Religion
- Affiliation: Hinduism
- District: Ampara District
- Deity: Lord Ganesha (Sri Sivalingapillaiyar)
- Festival: Aani Uttaram Theertha Utsavam

Location
- Location: Thambiluvil
- State: Eastern Province
- Country: Sri Lanka

Architecture
- Type: Dravidian architecture
- Completed: 1931 (origin), rebuilt after 2004 tsunami

= Thambiluvil Sri Sivalinga Pillayar Temple =

Thambiluvil Sri Sivalingapillaiyar Temple (Tamil: தம்பிலுவில் ஸ்ரீ சிவலிங்க பிள்ளையார் ஆலயம்) is a Hindu temple located in the village of Thambiluvil in the Ampara District of Eastern Province, Sri Lanka. It is one of the important temples dedicated to Lord Ganesha in the region and is locally regarded for its connection with the nearby area of Kaluthavalai.

== Location ==
The temple is situated on a sandy elevation adjoining the open plains of Kandankuda, south of Thambiluvil village in the Thirukkovil administrative division. Travellers along the main coastal road often stop to worship Lord Ganesha for safe and prosperous journeys, offering dakshina and coins in the temple’s donation box — a long-standing devotional practice.

== Historical background ==
According to local tradition, around 1931 an Indian engineer working on a nearby construction project had a child who was born mute. Hearing of the miraculous powers of the deity worshipped at Kaluthavalai, he vowed to perform a pongal offering to Lord Pillaiyar if his child gained speech.

It is said that the child miraculously began to speak through the blessings of the deity. The engineer prepared offerings, but heavy rains and flooding prevented travel to the temple. In a dream, a divine figure appeared and said:

“Do not worry. Offer worship and pongal beneath that tree, placing a stone sanctified with sea water — I dwell there.”

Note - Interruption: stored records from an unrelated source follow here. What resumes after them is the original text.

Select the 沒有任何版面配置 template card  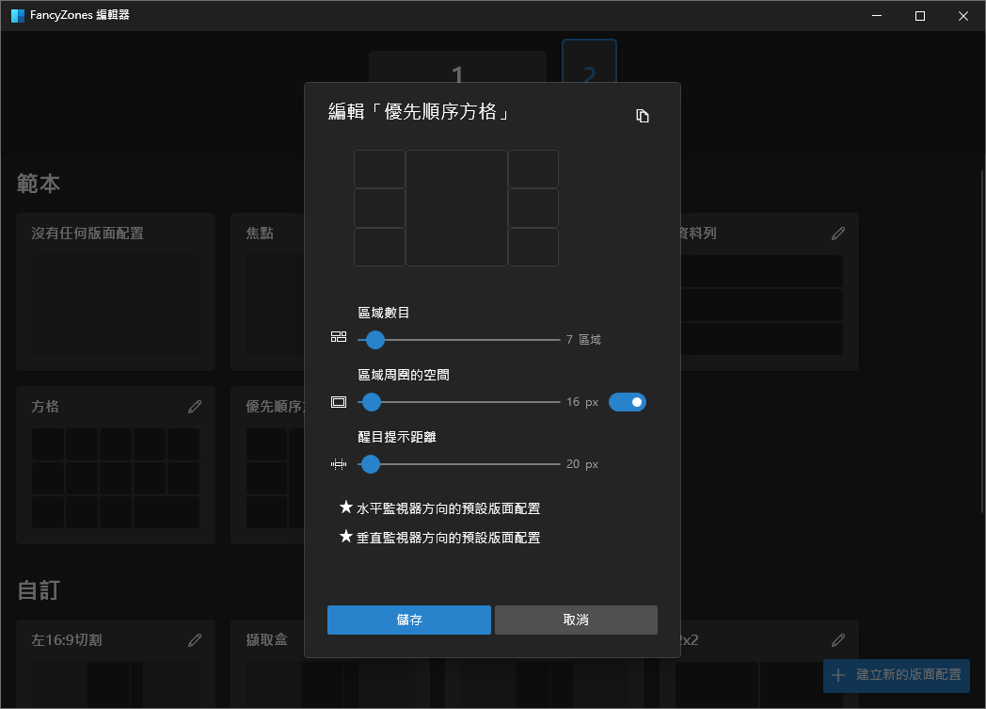115,292
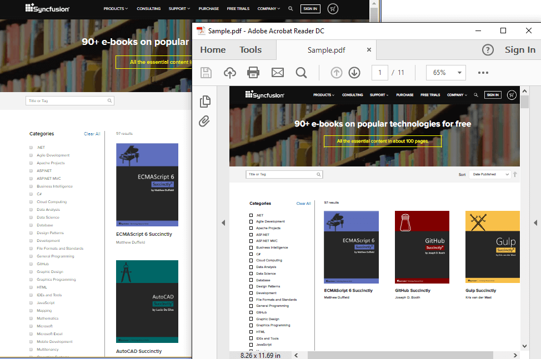Viewport: 541px width, 359px height.
Task: Tick the Business Intelligence checkbox in browser
Action: click(31, 186)
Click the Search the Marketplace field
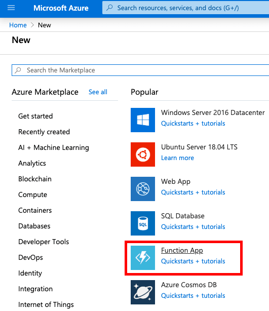269x311 pixels. 140,70
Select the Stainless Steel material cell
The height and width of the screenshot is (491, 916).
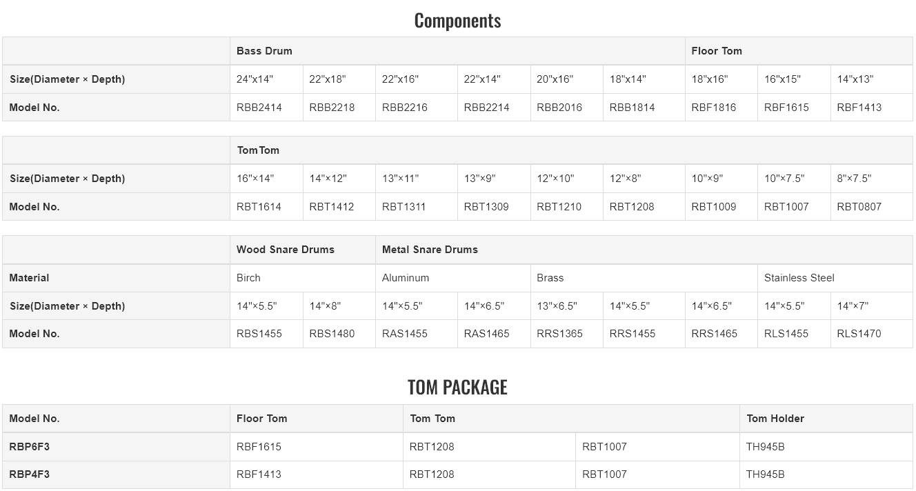pos(799,278)

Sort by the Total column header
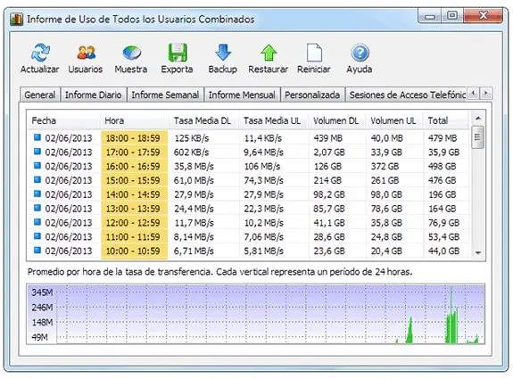[x=438, y=120]
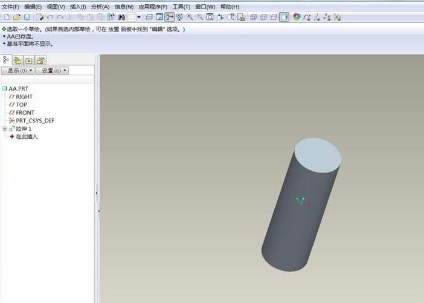The image size is (424, 303).
Task: Toggle datum planes display icon
Action: tap(307, 17)
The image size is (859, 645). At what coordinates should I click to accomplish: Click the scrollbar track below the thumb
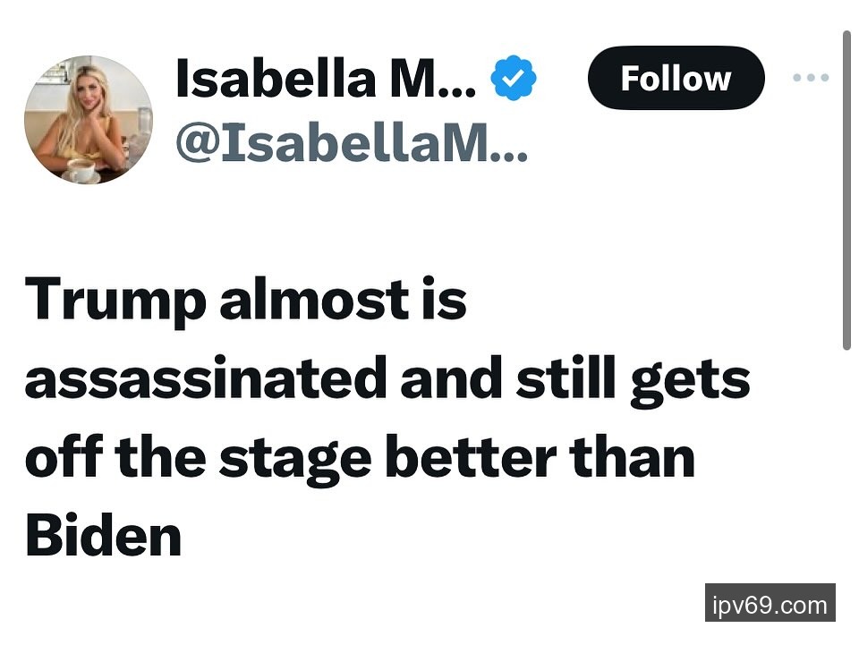[x=846, y=492]
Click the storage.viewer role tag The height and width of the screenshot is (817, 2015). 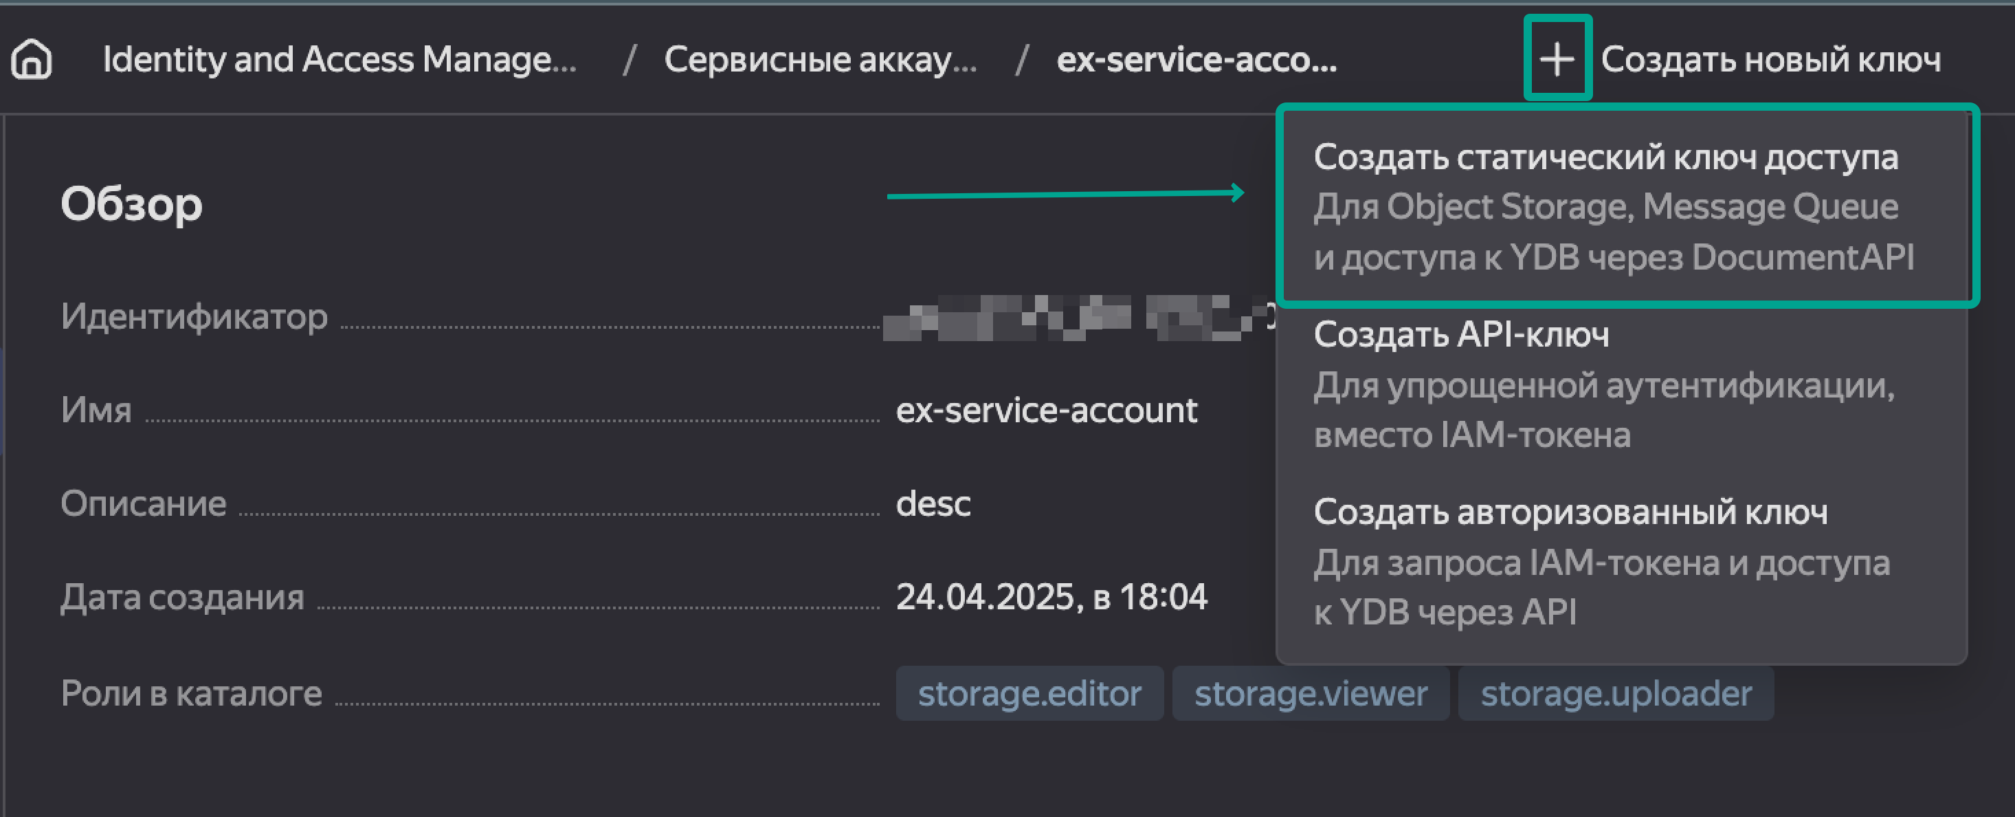(1310, 693)
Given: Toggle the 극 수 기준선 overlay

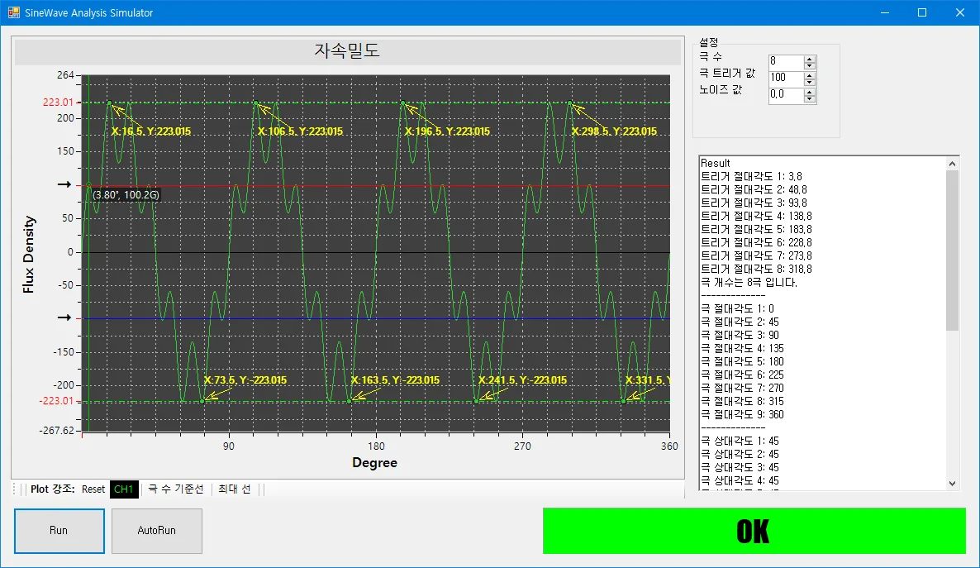Looking at the screenshot, I should click(176, 489).
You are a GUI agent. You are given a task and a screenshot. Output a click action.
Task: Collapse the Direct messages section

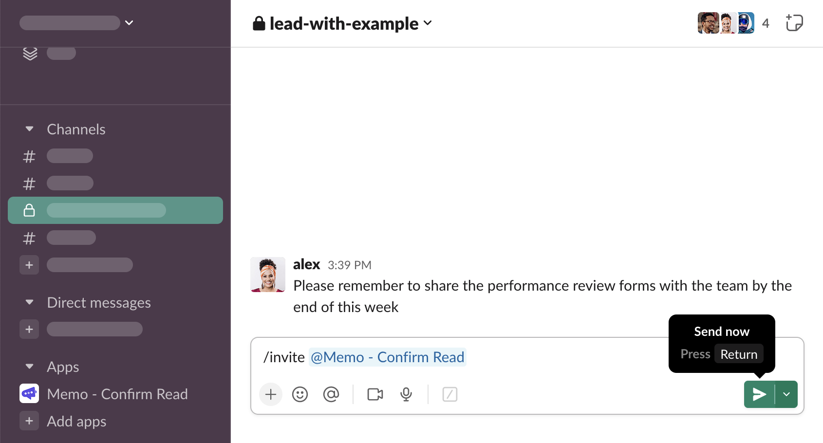30,302
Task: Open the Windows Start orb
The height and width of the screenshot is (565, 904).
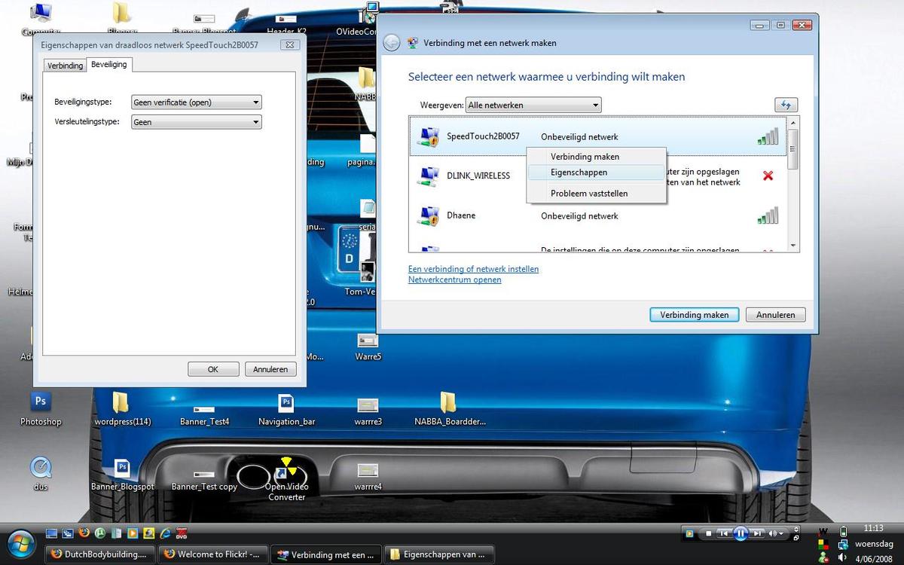Action: pos(20,542)
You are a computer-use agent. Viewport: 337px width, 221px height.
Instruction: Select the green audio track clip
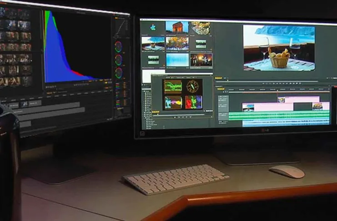(x=279, y=116)
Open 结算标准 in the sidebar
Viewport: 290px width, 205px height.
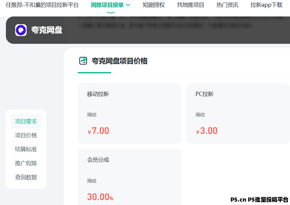[26, 149]
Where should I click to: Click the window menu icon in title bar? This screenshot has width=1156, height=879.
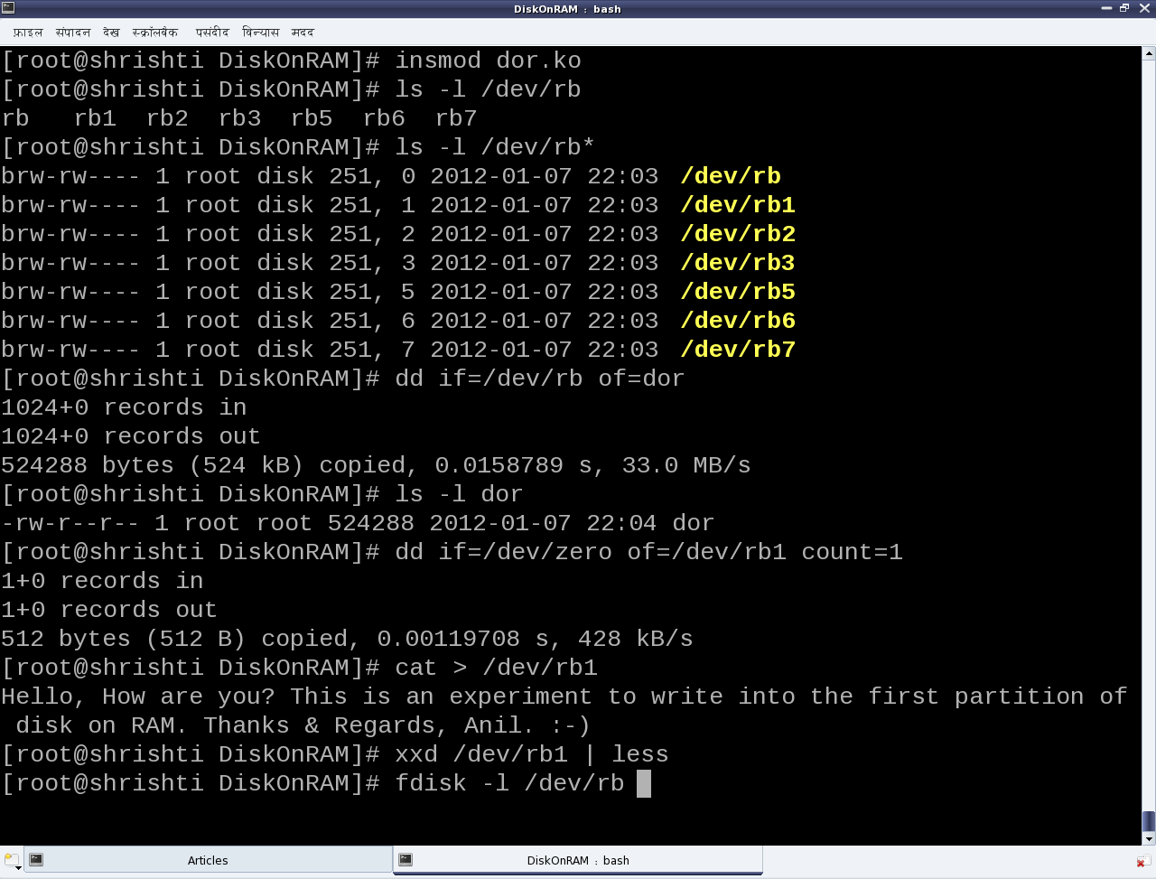click(x=7, y=8)
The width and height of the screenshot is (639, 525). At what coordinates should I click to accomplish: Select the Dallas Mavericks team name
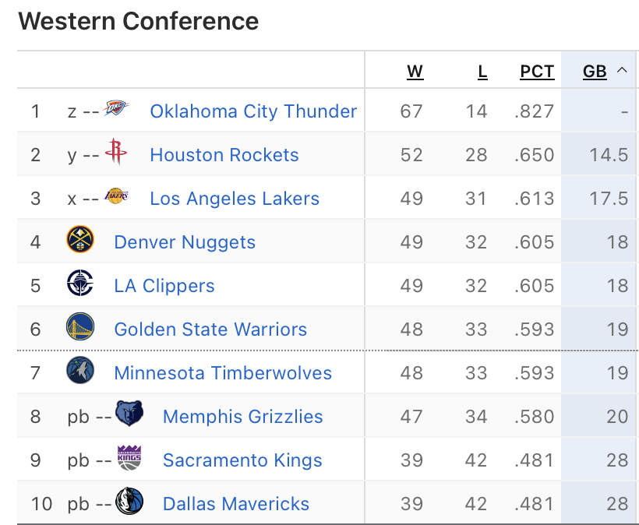point(236,504)

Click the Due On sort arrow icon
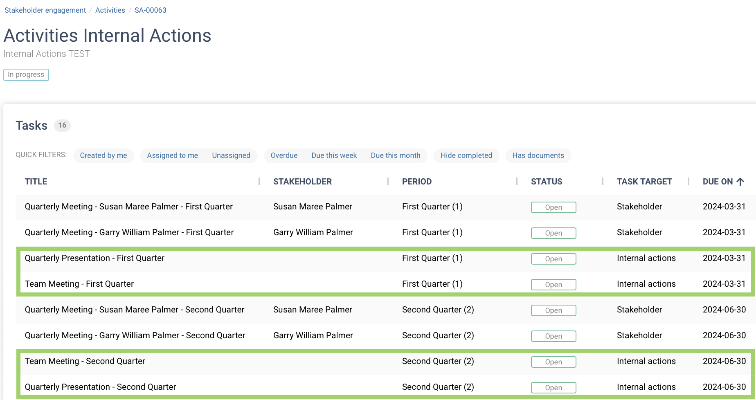(x=740, y=182)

Following this vision, the engineer purified a large seashore stone, placed it under a thuvurai tree near the current site, and performed the pongal and pooja. Since many Kaluthavalai villagers had also worked at that project site, and the vow was fulfilled there, the location came to be known as Kaluthavalai Pillaiyar.

== Development ==
A devotee named Mudumonthan Mozhi Suyambu Narayanan from Nalukkal Taluk, Tirunelveli District, South India, constructed a small shrine and performed the temple’s Kumbhabhishekam (consecration) on 26 June 1971. He maintained the temple for several years, during which the annual Aani Uttaram Theertha Utsavam festival began and continues to this day.